If Monsanto and other promoters of GMOs were not so dead set against labeling of their products, you might have a point. Folks who accept or are not put off by GMO technology would then wonder why labeling of a legal, science proven food would need to be labeled. The inescapable implication of labeling is to cause intuitive thoughts.
Why is it they don't want us to know the simple truth? GMOs are fairly new. It can take many years for toxic substances to do their damage. My grandfather died a painful death of cancer due to exposure to DDT decades after it was abolished in the United States. If Monsanto or any other corporation wants to introduce something new and bizarre (bizarre? a sure indication that you have abandoned objectivity and are already not persuadable of GMO safety and value) into our diet, it is up to them to prove it is safe.
◆ ◆ ◆ ◆
__Problem set__
1. In the comment on GMO labeling, what caused the death of the writer's grandfather?
2. Carry the comment on GMO labeling forward past its last sentence.

Stored items
◆ ◆ ◆ ◆
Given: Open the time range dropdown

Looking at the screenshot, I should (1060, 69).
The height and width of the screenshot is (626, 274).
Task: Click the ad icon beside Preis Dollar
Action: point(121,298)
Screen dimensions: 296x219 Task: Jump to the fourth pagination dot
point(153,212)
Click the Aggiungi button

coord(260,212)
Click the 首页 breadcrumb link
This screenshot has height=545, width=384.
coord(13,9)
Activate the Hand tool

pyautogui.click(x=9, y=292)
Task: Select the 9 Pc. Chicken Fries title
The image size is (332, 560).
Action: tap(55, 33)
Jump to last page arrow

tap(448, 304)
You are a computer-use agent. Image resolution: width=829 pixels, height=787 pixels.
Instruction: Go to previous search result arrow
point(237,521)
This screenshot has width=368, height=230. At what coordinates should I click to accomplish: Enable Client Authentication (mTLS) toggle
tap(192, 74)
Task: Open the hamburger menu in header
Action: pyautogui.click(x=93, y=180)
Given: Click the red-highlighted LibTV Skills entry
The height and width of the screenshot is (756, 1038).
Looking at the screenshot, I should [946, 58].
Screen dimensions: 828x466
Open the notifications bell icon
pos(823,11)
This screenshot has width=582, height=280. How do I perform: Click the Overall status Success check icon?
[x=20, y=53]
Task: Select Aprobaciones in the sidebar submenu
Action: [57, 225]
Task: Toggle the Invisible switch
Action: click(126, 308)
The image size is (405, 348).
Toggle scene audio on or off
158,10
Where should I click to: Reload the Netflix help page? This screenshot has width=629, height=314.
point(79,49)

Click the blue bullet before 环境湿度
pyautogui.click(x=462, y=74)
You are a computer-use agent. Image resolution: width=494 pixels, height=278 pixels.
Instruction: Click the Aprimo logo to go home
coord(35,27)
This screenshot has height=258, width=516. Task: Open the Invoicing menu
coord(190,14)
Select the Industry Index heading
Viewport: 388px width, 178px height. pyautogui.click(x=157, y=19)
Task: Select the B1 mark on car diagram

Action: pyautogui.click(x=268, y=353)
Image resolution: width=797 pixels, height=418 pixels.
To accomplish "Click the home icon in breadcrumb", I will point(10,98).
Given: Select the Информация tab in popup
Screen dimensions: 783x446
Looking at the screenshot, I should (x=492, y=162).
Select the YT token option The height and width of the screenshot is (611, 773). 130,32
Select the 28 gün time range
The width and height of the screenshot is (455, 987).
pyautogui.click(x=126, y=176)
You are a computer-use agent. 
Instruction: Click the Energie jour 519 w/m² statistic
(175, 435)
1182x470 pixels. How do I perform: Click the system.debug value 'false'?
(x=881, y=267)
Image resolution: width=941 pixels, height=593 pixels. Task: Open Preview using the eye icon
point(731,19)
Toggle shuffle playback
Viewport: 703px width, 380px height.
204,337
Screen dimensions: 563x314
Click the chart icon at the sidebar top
◆ ◆ ◆ ◆
__Exercise results__
1. He died of cancer from exposure to DDT, decades after it was abolished in the United States.

2.
Your research assumption would need to be the assumption that to be GMO is to be toxic - a very big stretch, especially since you appear to me to be automatically opposed to big companies attempting to improve productivity - - my background is Ag and while farmers may have some Monsanto gripes, they generally accept that GMO crops add productivity. There was one farm fellow who took Monsanto to court. He claimed contamination of his non GMO canola. However, sampling and testing showed the GMO canola was in remarkably straight rows. Anecdotal of course, but it showed that this chap wanted the extra productivity as well as the publicity of the little guy taking on Monsanto.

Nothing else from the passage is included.